She is writing about finding the writings of John Clare now, his poems and his 'salvaging' of the land and its flowers around him that was being lost to private property in his time. I realised I was smiling as I read through her descriptions of his poetry and journaling about the various flowers, and realised my expression changed to one of worry concern but also displeasure as soon as she got to his documenting his ill health.
flowers, plants, birds, trees, what do they mean to us. I stare at the monsoon greenery of the neem and peepul. yesterday I saw the black Kajal like symmetric marks on the neck of a tailor bird through my Binoculars. I am continually mesmerized by the plants I tend to on my windowsills and tabletops, the Anthurium someone gifted me last week, my snake plants one with yellow edges and one without, the marbled pothos, my jade (also a gift as a baby), my arrowheads, the ficus I've been trying to rid of something that's eating it by repotting, drenching, sunning, and also giving it the prettiest pot I could find to cheer it up, and my zebra plant a pup of which is just lying unattached to the soil and still doing well.
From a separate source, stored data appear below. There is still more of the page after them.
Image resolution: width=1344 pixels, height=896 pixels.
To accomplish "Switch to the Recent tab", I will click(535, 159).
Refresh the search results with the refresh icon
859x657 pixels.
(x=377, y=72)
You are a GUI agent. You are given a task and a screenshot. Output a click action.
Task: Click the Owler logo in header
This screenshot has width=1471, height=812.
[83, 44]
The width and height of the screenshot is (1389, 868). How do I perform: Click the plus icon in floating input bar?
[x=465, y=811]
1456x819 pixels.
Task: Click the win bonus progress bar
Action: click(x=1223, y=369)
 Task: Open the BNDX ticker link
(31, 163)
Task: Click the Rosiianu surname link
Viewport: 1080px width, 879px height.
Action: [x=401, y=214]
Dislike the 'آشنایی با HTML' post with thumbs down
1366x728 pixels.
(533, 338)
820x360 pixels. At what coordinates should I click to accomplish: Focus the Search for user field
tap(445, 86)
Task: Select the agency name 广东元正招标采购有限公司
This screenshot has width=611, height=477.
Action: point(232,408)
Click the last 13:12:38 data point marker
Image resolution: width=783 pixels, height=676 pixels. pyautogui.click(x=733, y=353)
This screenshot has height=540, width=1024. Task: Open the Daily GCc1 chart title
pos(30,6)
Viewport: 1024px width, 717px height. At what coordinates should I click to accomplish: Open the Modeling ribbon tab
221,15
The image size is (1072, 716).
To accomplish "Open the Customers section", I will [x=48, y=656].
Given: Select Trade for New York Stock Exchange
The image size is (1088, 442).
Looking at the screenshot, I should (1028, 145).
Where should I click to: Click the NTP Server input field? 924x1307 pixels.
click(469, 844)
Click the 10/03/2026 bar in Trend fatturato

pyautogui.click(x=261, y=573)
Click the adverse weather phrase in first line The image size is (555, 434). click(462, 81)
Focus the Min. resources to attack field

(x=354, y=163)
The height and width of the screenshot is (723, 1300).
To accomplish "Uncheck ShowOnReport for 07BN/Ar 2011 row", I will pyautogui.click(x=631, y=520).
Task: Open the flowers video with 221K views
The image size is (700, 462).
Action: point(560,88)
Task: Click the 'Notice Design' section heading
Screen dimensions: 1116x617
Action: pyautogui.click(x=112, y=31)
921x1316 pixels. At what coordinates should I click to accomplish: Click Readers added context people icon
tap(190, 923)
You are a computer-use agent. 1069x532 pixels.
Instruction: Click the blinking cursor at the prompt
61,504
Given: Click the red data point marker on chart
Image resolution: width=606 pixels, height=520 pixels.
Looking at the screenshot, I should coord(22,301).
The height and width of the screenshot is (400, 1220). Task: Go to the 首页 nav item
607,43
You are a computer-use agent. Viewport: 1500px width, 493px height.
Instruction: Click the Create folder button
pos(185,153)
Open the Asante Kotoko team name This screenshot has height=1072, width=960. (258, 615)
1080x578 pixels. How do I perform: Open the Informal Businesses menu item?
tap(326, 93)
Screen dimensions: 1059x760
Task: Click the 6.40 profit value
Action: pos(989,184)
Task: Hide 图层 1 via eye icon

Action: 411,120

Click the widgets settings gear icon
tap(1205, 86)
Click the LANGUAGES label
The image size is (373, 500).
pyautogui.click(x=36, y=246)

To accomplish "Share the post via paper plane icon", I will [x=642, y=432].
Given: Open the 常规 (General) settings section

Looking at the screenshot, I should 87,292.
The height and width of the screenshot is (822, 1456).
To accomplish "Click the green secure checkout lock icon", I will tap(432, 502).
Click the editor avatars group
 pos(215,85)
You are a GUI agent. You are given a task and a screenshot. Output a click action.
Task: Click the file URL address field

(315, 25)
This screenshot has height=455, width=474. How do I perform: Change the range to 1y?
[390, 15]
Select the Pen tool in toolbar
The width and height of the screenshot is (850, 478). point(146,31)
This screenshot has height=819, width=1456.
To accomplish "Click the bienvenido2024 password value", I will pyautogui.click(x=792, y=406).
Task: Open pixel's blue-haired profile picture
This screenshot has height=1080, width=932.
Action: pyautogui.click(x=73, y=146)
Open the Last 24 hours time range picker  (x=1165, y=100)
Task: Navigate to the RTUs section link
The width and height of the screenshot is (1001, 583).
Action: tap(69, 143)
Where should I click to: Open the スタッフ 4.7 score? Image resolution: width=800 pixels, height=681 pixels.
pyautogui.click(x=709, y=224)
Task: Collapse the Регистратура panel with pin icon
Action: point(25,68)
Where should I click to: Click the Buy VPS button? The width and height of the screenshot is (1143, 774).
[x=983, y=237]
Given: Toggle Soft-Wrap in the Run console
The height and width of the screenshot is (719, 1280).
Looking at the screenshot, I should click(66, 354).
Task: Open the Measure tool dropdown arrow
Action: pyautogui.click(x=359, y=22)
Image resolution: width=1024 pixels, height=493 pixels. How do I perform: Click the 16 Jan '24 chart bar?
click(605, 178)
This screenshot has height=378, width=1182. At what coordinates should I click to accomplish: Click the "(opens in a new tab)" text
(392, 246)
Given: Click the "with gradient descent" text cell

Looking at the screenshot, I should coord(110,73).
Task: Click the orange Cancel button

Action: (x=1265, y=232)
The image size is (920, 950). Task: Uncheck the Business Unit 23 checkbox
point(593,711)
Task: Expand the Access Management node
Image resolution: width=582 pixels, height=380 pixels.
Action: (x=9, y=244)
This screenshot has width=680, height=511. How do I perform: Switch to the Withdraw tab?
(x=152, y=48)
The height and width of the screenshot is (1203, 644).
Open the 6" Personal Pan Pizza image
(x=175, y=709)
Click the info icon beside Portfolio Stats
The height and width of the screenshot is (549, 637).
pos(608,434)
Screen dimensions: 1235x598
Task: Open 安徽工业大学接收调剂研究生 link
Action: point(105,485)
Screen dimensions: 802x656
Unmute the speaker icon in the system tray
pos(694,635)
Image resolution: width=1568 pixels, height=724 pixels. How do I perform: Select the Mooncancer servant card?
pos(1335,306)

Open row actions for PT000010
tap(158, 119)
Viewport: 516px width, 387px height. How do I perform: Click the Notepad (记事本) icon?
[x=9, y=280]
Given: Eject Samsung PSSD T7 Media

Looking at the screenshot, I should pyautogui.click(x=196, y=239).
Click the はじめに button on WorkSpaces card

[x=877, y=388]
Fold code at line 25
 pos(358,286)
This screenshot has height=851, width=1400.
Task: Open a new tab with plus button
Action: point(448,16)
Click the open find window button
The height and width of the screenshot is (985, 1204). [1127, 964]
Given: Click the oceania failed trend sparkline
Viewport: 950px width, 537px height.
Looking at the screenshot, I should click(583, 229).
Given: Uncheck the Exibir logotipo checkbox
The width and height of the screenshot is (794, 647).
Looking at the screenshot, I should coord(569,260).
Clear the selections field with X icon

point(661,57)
Yesterday I also finally assumed responsibility and replanted some cuttings from a basket of portulacas mom gave me (she refurbishes them for me each time they stagnate) into a lovingly bought wide round ceramic bowl. everytime before I've tried to stick a cutting into soil it has perished. This time I followed mom's instructions, very wet soil, and I was careful to peel away leaves at the bottom of the cuttings. I stuck them into the wet soil lovingly, one by one, keeping branches together wherever possible. And pinched out the soggy snail-like after-flowers, throwing them into the overgrown lane between our terrace and the next.
these days when I close my eyes I see plants and flowers. And this morning the replanted portulacas are blooming, seemingly have had grown some roots to their new home.